The Centers for Medicare & Medicaid Services Aug. 1 issued the long-term care hospital prospective payment system final rule for fiscal year 2024. In the rule, CMS has finalized an update that it estimates will increase overall payments to LTCHs in FY 2024 by 0.2%, or $6 million, compared to FY 2023. This includes a $4 million reduction in standard LTCH PPS payments and a $10 million increase in site-neutral payments. For standard rate cases, the agency finalized a market basket update of 3.5%, reduced by a 0.2% productivity adjustment. However, it also finalized a fixed-loss threshold for high-cost outlier cases of $59,873 in FY 2024, as compared to $38,518 in FY 2023; while this final number is lower than the $94,378 the agency proposed, it will still reduce overall net standard payments to LTCHs by 2.9%.   

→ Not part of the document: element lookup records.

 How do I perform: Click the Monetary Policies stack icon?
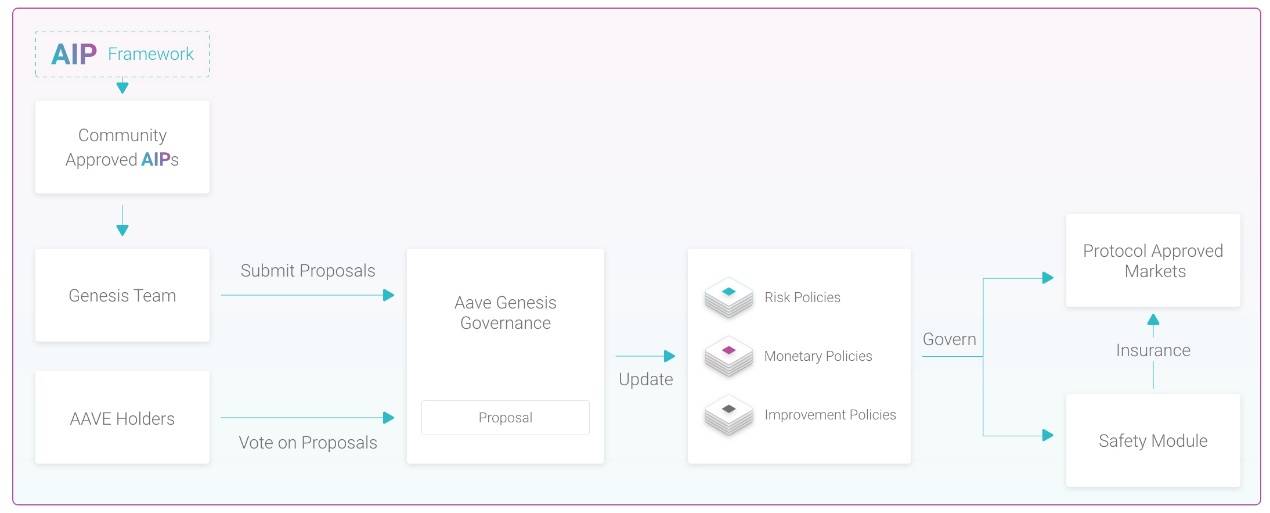click(x=728, y=356)
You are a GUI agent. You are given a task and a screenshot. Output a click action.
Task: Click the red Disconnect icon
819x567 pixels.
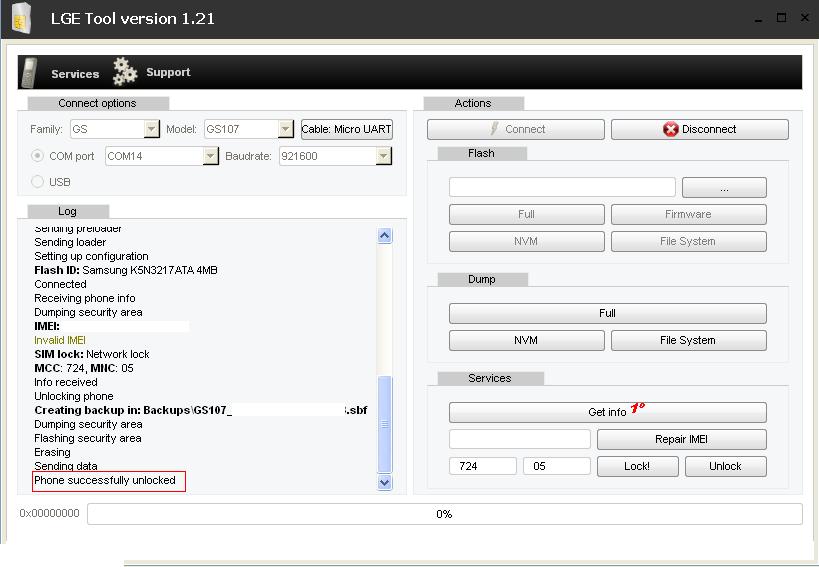tap(670, 129)
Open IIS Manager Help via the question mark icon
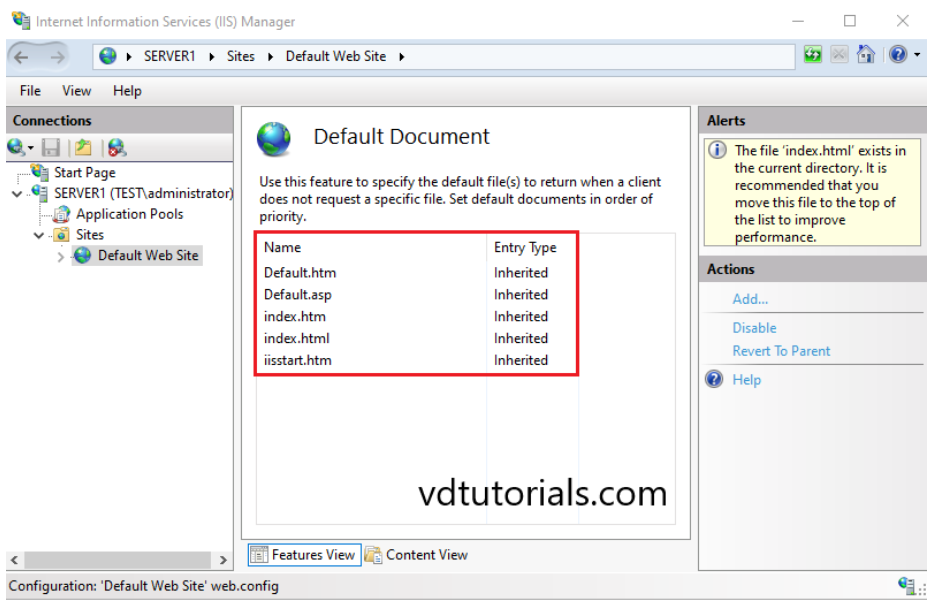932x603 pixels. [898, 54]
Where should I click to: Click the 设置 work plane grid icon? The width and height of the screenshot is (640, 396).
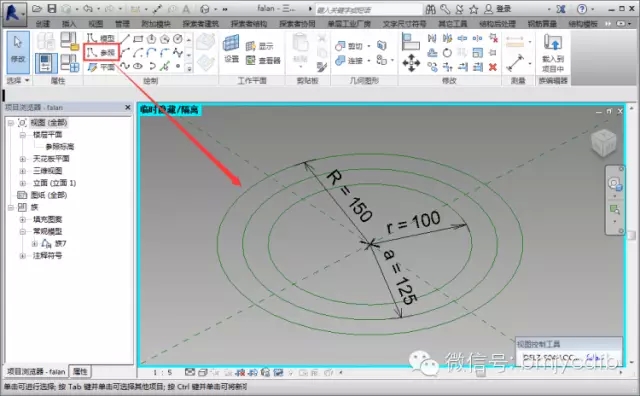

In a statement shared with the media today, Ashley Thompson, AHA’s senior vice president for public policy analysis and development, said, “The AHA is deeply concerned with CMS’ woefully inadequate inpatient and long-term care hospital payment updates. … In addition, while we appreciate CMS adopting some of our suggested improvements in its long-term care hospital outlier threshold calculation, it still finalized a figure that is 55% higher than it is currently. Most long-term care hospitals cannot afford to absorb such financial losses. We are concerned it will harm their ability to care for the sickest patients – a population they provide care for already at a considerable financial loss.”

Provisions generally take effect Oct. 1. AHA members will receive a Special Bulletin with further details on the rule.